##### EXCERPTED PASSAGE

If TRUE, only the change points are returned. Otherwise, the cost function values together with the estimated parameters for each segment are also returned. By default the value is set to be FALSE so that plot can be used to visualize the results for a built-in model. cp_only has some performance impact on the algorithm, since the cost values and estimated parameters for each segment need to be calculated and stored. If the users are only interested in the change points, setting cp_only to be TRUE will help with the computational cost.

vanilla_percentage

How many of the data should be processed through vanilla PELT. Range should be between 0 and 1. The fastcpd algorithm is based on gradient descent and thus a starting estimate can be crucial. At the beginning of the algorithm, vanilla PELT can be performed to obtain a relatively accurate estimate of the parameters despite the small amount of the data being used. If set to be 0, all data will be processed through sequential gradient descnet. If set to be 1, all data will be processed through vaniall PELT. If the cost function have an explicit solution, i.e. does not depend on coefficients like the mean change case, this parameter will be set to be 1. If the value is set to be between 0 and 1, the first vanilla_percentage * nrow(data) data points will be processed through vanilla PELT and the rest will be processed through sequential gradient descent.

##########
##### MATERIAL SHOWN

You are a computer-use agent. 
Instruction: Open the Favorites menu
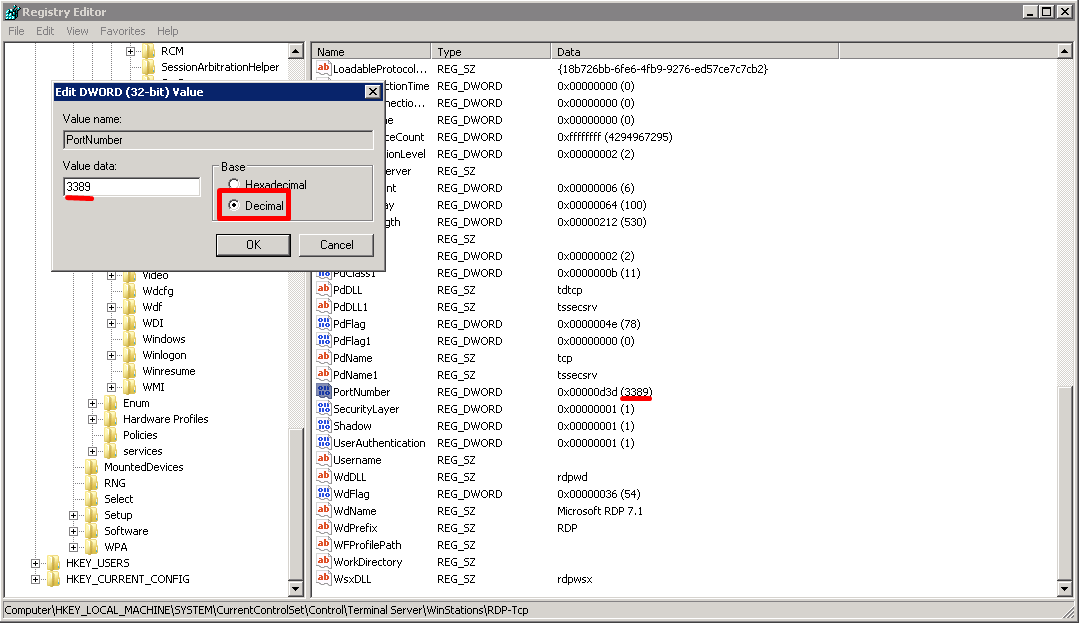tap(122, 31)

##########
##### MATERIAL SHOWN

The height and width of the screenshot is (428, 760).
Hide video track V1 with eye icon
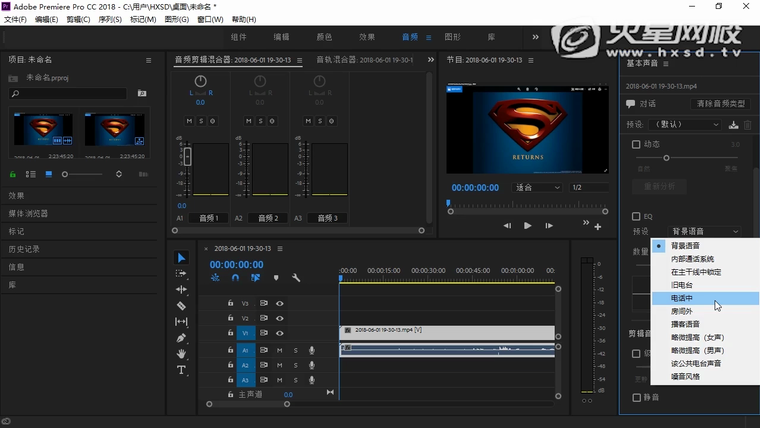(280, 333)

##########

GOAL 1:
Answer these questions from the passage on the fastcpd parameters:
(a) What is the default value of cp_only?
(b) Within what range should vanilla_percentage fall?
(c) On what is the fastcpd algorithm based?
GOAL 2:
Lay out the listing, from the line containing "You are a computer-use agent." up to and including the line containing "tap(122, 31)", as a Markdown table with the columns Row and Line, omitting blank lines and leaving out the pictures.
The listing has no connection to the passage on the fastcpd parameters.

WORKED ANSWER 1:
(a) FALSE
(b) Between 0 and 1
(c) Gradient descent

WORKED ANSWER 2:
| Row | Line |
|---|---|
| 1 | You are a computer-use agent.  |
| 2 | Instruction: Open the Favorites menu |
| 3 | tap(122, 31) |